SET EXERCISE :: Pull out every line of the listing below that contains the string "header". Letter case must match.

Records of word and element locations
#####
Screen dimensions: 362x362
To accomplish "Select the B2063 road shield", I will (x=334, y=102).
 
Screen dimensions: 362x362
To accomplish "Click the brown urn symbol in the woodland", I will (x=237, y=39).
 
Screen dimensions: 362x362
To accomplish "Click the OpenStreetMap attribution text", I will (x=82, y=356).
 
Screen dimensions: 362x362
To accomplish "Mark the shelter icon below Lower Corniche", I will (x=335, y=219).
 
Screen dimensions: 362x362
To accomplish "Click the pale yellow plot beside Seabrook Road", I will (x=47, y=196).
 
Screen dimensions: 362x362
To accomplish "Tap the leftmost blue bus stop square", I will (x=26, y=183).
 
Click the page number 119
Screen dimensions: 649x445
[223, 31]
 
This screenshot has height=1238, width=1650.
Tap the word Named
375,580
#####
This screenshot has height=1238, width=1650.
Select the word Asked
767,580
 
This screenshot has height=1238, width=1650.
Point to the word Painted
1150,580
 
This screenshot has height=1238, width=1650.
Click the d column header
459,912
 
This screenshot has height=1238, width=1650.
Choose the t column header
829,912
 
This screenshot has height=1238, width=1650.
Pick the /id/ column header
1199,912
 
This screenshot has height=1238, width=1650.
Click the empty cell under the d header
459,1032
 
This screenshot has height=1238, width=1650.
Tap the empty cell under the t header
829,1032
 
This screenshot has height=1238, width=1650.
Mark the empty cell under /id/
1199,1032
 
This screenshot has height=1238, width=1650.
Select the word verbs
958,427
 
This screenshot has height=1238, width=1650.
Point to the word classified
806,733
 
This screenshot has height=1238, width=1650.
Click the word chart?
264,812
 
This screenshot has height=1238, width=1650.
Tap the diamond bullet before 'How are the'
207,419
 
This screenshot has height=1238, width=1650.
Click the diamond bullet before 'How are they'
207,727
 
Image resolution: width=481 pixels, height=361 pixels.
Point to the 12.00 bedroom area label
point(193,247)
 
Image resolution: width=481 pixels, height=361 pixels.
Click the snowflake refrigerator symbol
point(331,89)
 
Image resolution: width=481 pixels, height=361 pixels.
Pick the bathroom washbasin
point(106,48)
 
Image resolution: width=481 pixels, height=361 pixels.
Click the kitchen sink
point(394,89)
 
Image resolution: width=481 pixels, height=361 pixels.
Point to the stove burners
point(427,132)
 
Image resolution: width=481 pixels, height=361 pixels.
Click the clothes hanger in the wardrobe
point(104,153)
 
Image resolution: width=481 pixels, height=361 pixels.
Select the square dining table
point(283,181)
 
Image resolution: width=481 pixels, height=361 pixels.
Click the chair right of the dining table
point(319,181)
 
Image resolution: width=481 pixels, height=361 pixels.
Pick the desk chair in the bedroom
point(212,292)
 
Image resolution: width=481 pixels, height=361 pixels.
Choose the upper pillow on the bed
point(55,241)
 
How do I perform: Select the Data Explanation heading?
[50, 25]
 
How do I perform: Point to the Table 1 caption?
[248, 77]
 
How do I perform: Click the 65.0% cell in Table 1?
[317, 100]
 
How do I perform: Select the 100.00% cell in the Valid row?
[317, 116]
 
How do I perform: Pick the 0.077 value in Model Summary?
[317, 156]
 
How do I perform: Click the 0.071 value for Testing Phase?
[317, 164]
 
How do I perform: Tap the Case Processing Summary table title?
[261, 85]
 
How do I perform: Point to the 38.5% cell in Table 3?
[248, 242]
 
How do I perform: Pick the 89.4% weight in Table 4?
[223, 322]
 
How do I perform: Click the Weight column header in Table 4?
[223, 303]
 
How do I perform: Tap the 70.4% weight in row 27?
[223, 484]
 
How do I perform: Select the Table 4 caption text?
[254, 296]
#####
ANSWER TO THE EXERCISE ::
Click the d column header
Choose the t column header
Pick the /id/ column header
Click the empty cell under the d header
Tap the empty cell under the t header
How do I perform: Click the Weight column header in Table 4?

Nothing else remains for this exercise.